Action item: The response should be the lines of the data, starting at the first and ending at the one that contains "20 november 2020 (206, 170)", copied without change.

++++++++++++++++++++

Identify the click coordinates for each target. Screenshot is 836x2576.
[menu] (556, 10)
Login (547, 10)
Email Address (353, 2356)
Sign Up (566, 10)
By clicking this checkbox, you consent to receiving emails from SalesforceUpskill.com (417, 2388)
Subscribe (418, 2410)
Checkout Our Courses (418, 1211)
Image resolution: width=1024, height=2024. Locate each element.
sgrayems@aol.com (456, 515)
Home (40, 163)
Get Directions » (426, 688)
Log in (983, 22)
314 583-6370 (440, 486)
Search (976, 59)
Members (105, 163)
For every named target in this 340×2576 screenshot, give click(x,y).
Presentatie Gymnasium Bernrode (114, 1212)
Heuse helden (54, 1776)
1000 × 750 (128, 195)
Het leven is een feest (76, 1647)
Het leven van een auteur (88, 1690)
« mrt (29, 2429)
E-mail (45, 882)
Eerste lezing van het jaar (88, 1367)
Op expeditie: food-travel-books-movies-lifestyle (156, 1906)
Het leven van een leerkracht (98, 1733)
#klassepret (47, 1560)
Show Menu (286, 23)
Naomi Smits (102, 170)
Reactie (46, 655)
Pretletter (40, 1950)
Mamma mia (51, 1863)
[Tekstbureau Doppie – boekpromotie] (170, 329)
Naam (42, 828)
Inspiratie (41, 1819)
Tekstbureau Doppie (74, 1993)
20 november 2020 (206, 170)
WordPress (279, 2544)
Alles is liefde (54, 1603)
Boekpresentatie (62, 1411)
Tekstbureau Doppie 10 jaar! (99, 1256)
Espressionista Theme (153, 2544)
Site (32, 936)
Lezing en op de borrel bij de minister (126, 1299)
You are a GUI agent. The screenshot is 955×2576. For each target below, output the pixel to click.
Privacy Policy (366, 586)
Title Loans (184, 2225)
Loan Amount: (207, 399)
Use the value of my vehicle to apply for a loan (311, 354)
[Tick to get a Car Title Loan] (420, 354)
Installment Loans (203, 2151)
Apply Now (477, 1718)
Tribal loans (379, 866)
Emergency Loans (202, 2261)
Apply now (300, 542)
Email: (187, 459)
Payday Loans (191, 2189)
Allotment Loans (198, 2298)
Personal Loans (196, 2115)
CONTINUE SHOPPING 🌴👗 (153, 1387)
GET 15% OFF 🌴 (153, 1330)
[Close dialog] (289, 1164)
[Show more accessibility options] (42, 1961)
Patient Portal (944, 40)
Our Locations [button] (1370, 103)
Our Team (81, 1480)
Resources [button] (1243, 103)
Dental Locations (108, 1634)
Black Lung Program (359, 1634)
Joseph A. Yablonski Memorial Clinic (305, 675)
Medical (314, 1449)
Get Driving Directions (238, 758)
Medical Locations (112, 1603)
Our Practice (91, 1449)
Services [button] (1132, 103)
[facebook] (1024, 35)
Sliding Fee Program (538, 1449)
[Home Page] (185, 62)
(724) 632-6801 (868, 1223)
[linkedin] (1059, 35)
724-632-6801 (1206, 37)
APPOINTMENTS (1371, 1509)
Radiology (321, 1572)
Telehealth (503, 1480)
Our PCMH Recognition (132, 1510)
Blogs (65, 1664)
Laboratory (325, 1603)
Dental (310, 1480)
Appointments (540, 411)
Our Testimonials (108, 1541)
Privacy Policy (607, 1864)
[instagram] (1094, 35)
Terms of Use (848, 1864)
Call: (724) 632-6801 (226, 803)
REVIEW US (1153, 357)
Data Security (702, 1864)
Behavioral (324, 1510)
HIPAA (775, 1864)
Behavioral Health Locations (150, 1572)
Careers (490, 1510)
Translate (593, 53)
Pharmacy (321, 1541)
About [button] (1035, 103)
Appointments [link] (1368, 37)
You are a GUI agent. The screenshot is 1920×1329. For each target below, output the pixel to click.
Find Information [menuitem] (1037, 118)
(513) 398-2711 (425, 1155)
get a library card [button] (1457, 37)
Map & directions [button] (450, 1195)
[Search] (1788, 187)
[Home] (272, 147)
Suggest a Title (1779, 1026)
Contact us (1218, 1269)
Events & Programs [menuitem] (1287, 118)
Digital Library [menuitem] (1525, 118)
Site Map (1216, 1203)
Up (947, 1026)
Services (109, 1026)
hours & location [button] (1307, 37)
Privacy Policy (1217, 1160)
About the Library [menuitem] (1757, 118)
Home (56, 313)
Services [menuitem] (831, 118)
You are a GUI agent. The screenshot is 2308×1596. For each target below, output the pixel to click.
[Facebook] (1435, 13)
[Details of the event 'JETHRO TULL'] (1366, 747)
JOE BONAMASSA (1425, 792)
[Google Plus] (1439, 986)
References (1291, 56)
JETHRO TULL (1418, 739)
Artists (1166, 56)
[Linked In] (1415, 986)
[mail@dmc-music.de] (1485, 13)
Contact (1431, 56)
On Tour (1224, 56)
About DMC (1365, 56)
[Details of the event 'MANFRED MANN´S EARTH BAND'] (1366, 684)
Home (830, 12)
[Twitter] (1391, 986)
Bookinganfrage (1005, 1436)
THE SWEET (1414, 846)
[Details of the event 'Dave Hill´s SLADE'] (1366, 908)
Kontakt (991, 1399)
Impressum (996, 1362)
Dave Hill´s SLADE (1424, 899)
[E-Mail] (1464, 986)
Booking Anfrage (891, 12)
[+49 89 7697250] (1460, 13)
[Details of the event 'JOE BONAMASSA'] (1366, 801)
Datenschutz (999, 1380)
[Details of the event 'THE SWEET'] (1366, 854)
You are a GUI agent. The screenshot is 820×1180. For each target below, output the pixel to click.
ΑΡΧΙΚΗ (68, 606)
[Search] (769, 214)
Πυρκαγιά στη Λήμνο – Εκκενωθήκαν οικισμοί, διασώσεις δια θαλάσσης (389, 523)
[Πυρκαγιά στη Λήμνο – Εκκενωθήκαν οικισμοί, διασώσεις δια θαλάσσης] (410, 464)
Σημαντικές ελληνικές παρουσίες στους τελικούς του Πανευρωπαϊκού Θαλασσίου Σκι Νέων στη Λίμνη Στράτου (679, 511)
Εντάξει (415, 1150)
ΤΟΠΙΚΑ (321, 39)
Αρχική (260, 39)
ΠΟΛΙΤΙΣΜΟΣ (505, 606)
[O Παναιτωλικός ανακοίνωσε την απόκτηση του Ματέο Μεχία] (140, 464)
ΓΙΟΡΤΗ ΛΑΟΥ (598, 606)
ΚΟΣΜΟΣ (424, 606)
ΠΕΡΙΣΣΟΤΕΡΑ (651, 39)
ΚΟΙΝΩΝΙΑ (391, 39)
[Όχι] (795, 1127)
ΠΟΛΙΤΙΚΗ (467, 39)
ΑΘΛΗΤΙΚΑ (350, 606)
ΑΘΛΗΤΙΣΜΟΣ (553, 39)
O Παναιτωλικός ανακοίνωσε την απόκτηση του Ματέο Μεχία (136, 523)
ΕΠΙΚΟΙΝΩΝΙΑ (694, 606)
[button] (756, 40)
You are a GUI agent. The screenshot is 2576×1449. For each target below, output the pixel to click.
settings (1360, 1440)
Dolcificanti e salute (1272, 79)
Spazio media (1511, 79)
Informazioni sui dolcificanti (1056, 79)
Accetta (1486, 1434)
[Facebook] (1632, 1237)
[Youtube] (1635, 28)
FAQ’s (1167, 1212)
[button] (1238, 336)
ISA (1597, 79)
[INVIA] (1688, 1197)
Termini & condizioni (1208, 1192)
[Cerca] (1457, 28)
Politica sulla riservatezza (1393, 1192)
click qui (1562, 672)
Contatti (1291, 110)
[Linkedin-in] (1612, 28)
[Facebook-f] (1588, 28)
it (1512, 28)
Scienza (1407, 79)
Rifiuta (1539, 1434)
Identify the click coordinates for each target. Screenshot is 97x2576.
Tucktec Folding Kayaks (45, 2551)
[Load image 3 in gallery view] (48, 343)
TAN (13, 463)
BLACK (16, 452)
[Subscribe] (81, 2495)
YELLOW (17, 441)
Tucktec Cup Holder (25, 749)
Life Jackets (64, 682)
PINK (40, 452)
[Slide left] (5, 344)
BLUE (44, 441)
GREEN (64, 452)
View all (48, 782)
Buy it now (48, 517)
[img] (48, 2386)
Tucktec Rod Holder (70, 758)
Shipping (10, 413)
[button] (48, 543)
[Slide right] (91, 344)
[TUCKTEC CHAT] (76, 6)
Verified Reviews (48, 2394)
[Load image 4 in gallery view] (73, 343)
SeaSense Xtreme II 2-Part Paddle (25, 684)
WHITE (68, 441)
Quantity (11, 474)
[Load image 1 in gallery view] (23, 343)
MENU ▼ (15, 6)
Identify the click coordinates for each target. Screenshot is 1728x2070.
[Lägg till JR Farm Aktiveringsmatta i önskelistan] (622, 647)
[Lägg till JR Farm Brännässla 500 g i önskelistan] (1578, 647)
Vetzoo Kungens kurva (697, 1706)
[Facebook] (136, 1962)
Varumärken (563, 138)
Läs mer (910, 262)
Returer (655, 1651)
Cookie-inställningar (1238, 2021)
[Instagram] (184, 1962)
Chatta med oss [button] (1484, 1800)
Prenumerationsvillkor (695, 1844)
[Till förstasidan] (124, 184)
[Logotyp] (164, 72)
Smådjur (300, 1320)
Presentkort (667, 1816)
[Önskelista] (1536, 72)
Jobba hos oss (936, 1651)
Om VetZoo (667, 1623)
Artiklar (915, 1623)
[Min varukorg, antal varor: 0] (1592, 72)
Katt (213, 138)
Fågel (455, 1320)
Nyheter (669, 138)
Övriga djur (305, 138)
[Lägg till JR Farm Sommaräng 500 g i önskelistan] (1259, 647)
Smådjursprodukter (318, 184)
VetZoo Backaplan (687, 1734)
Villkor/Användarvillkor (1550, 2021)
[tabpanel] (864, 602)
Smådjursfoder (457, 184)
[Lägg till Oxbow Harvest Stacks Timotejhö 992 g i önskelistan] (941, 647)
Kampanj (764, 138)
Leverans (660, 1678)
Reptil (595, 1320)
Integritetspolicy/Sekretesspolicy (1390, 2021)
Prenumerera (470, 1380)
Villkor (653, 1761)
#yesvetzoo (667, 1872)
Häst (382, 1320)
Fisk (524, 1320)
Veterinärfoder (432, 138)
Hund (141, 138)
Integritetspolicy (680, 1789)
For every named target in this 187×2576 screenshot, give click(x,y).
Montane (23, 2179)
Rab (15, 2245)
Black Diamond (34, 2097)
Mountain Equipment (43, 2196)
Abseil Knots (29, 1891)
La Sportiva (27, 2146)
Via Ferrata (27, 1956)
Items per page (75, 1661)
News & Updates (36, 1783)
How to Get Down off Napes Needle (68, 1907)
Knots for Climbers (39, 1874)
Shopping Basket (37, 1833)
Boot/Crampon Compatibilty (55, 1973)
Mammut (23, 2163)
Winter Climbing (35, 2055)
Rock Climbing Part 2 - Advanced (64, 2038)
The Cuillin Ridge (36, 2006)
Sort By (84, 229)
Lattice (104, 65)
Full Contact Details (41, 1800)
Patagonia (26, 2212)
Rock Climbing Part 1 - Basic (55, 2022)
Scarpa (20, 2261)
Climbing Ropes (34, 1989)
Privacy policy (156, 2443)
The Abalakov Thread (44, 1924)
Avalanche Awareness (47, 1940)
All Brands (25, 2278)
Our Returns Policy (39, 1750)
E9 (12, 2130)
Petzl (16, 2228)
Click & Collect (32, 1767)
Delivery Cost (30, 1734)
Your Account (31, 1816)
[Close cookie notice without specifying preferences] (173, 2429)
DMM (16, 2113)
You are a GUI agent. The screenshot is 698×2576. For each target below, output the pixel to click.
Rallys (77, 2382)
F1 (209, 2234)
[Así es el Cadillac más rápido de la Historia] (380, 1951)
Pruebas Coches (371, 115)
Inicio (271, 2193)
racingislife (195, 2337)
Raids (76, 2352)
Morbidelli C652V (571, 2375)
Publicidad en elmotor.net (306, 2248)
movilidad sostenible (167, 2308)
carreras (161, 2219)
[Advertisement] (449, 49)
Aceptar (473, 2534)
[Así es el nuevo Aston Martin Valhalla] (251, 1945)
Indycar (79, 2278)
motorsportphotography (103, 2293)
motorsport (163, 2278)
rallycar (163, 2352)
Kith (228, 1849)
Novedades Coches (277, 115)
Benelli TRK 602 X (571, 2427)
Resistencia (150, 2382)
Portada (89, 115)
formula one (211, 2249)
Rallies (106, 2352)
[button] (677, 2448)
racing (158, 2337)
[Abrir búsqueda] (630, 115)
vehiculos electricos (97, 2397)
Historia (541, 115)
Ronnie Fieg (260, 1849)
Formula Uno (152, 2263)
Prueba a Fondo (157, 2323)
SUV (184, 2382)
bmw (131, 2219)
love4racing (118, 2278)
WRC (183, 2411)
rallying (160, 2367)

++++++++++++++++++++

Expected answer:
Identify the click coordinates for each target. Screenshot is 836x2576.
[menu] (556, 10)
Login (547, 10)
Email Address (353, 2356)
Sign Up (566, 10)
By clicking this checkbox, you consent to receiving emails from SalesforceUpskill.com (417, 2388)
Subscribe (418, 2410)
Checkout Our Courses (418, 1211)
Image resolution: width=1024, height=2024. Locate each element.
sgrayems@aol.com (456, 515)
Home (40, 163)
Get Directions » (426, 688)
Log in (983, 22)
314 583-6370 (440, 486)
Search (976, 59)
Members (105, 163)
For every named target in this 340×2576 screenshot, give click(x,y).
Presentatie Gymnasium Bernrode (114, 1212)
Heuse helden (54, 1776)
1000 × 750 (128, 195)
Het leven is een feest (76, 1647)
Het leven van een auteur (88, 1690)
« mrt (29, 2429)
E-mail (45, 882)
Eerste lezing van het jaar (88, 1367)
Op expeditie: food-travel-books-movies-lifestyle (156, 1906)
Het leven van een leerkracht (98, 1733)
#klassepret (47, 1560)
Show Menu (286, 23)
Naomi Smits (102, 170)
Reactie (46, 655)
Pretletter (40, 1950)
Mamma mia (51, 1863)
[Tekstbureau Doppie – boekpromotie] (170, 329)
Naam (42, 828)
Inspiratie (41, 1819)
Tekstbureau Doppie (74, 1993)
20 november 2020 (206, 170)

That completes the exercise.